🚀 mPLUG - Owl
mPLUG - Owl是一個圖像到文本的模型,可用於根據圖像生成文本描述等任務,在圖像理解和文本生成方面具有強大的能力。
🚀 快速開始
📦 安裝指南
從Github獲取最新的代碼庫:
git clone https://github.com/X-PLUG/mPLUG-Owl.git
💻 使用示例
基礎用法
模型初始化
from mplug_owl.modeling_mplug_owl import MplugOwlForConditionalGeneration
from mplug_owl.tokenization_mplug_owl import MplugOwlTokenizer
from mplug_owl.processing_mplug_owl import MplugOwlImageProcessor, MplugOwlProcessor
pretrained_ckpt = 'MAGAer13/mplug-owl-llama-7b'
model = MplugOwlForConditionalGeneration.from_pretrained(
pretrained_ckpt,
torch_dtype=torch.bfloat16,
)
image_processor = MplugOwlImageProcessor.from_pretrained(pretrained_ckpt)

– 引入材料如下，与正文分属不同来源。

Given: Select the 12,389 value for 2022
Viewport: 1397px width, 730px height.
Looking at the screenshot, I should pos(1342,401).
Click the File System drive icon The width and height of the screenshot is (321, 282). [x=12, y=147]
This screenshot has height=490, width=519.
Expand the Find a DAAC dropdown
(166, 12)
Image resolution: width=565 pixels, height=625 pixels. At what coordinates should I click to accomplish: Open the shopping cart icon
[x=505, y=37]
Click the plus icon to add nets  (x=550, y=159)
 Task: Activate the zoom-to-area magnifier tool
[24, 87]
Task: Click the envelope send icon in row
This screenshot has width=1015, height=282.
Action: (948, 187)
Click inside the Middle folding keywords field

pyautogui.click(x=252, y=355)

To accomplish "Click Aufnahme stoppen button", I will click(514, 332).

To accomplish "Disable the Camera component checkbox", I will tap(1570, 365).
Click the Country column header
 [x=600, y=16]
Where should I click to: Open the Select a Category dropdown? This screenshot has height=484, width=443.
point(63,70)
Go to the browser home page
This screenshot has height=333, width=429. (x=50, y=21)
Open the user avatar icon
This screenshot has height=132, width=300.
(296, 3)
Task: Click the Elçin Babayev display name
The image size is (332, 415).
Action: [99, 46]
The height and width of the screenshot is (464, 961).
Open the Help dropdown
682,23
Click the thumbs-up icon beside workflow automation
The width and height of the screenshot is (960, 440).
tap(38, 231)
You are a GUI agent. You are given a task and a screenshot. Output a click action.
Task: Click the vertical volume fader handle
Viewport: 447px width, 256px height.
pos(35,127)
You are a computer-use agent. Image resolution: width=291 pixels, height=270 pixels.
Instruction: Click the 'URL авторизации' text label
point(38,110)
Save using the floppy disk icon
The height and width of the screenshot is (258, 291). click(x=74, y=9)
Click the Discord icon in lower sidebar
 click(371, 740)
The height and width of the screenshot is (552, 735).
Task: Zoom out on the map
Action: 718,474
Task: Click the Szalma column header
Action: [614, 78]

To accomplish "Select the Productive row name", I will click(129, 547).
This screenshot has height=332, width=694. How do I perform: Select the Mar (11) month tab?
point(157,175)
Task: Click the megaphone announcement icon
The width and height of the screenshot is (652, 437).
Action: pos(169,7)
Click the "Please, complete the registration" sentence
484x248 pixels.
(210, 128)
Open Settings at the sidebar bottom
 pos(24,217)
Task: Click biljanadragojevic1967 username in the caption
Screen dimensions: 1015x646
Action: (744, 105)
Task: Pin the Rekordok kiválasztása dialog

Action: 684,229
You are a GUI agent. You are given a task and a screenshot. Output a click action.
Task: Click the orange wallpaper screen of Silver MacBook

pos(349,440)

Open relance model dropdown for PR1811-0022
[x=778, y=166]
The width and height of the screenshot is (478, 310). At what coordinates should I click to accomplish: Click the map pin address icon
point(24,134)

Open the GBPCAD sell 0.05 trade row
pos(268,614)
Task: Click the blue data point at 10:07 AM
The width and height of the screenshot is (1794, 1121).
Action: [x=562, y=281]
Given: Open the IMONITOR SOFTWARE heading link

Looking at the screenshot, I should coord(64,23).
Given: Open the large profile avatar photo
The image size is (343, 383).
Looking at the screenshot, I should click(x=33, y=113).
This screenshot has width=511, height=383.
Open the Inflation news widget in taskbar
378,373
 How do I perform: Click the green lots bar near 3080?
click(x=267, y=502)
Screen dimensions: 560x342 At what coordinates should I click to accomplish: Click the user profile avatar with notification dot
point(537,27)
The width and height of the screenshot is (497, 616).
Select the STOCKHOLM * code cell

tokenizer = MplugOwlTokenizer.from_pretrained(pretrained_ckpt)
processor = MplugOwlProcessor(image_processor, tokenizer)
模型推理
準備模型輸入:
prompts = [
'''The following is a conversation between a curious human and AI assistant. The assistant gives helpful, detailed, and polite answers to the user's questions.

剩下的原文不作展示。